Plea deal ends standoff

The man who spent a day last June locked in a standoff with local law enforcement was sentenced to a year of supervised probation Tuesday.

In a plea agreement reached with the state, Joseph Gary Gautier plead guilty to a class one misdemeanor of communicating threats, as well as discharging a weapon within city limits, a violation of Washington’s city code and considered a class two misdemeanor. The maximum sentence for both charges carried a 180-day sentence.

Wearing a button-down shirt and jeans, long hair pulled back into a neat ponytail, the 34-year-old Gautier stood besides his parents as the plea agreement was outlined by Superior Court Judge Wayland Sermons Jr.

District Attorney Seth Edwards summarized the widely reported incident of June 15, 2011, describing Gautier’s phone call to police saying “he needed help,” then how the call eventually deteriorated into Gautier’s threat he would kill anyone who responded to his E. 12th Street home. The Washington Police Department, Beaufort County Sheriff’s Office, the State Bureau of Investigation and representatives with the U.S. Bureau of Alcohol, Tobacco, Firearms and Explosives all responded to what ended up being a nine-hour lockdown of the neighborhood.

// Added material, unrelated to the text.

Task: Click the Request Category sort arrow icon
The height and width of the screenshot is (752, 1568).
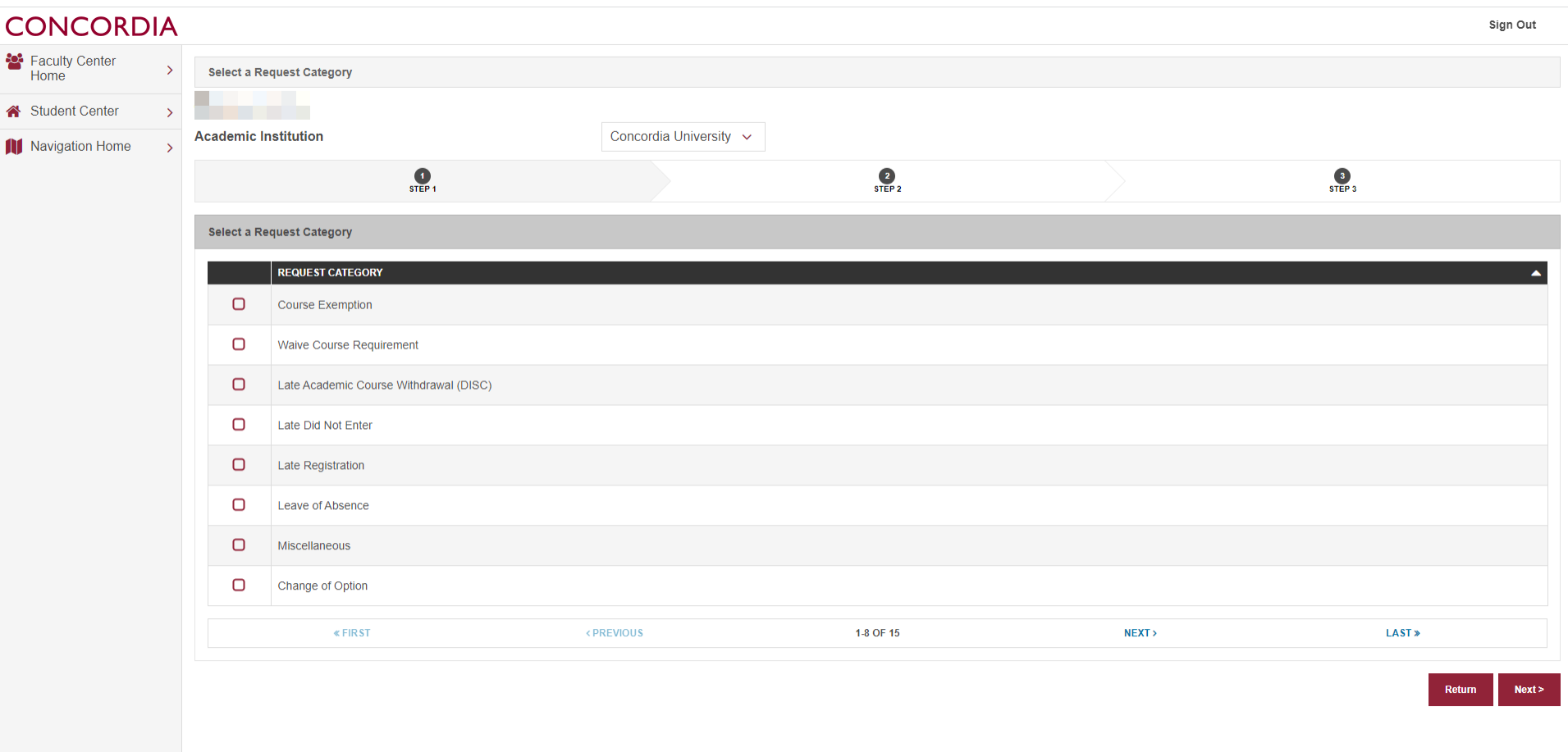Action: pos(1535,273)
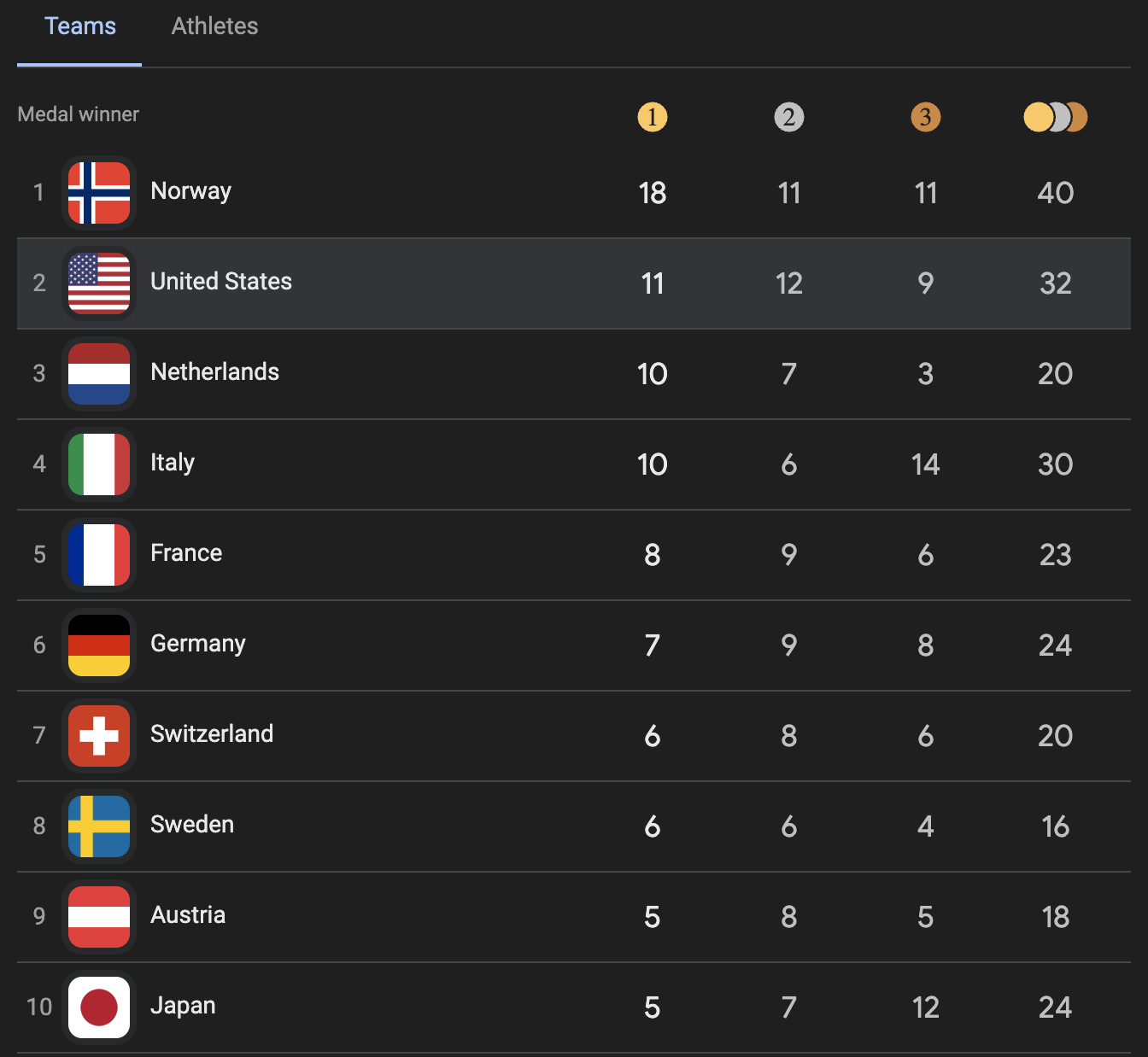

It was during Gautier’s initial phone conversation with police that the communicating threats charge originated. Later, Gautier came outside his home and fired a shot into the ground and one into the air — a city code violation. In the plea agreement, the state dismissed a false bomb threat charge stemming from Gautier’s claim that his house was booby-trapped.

“Much of the state’s consideration (for the plea agreement) has to do with some mental health issues going on at the time with Mr. Gautier,” said Edwards.

Gautier’s defense lawyer, Leslie Robinson, said the incident was caused by a combination of factors — unemployment, prescription medications and alcohol —resulting in Gautier being committed that day to then-Beaufort Regional Health System. Since, Gautier has completed drug and alcohol counseling and has been in full compliance with programs recommended by his doctor, said Robinson.

“We’ve seen Gary make great strides,” said Fonda Gautier, Gary Gautier’s mother. “I think he has changed by the grace of God.”

When asked by Sermons if he’d like to say anything to the court, Gautier replied, “I’m just trying to do straight, Your Honor. Trying to get back to work and carry on.”

Sermons placed a few conditions on Gautier’s 12 months of probation, among them continued medical evaluation and use of no controlled substances other than prescription medication. Gautier’s six to eight guns, seized that day and still in the possession of Washington police, will be released to Gautier’s mother. Gautier’s guns can be returned to him when he completes probation.

“I think it benefits everyone for a period of time that he not have access to those firearms,” said Sermons.

“What happened (June 15), no matter how it was handled, could have escalated into something that could have been far more dangerous.”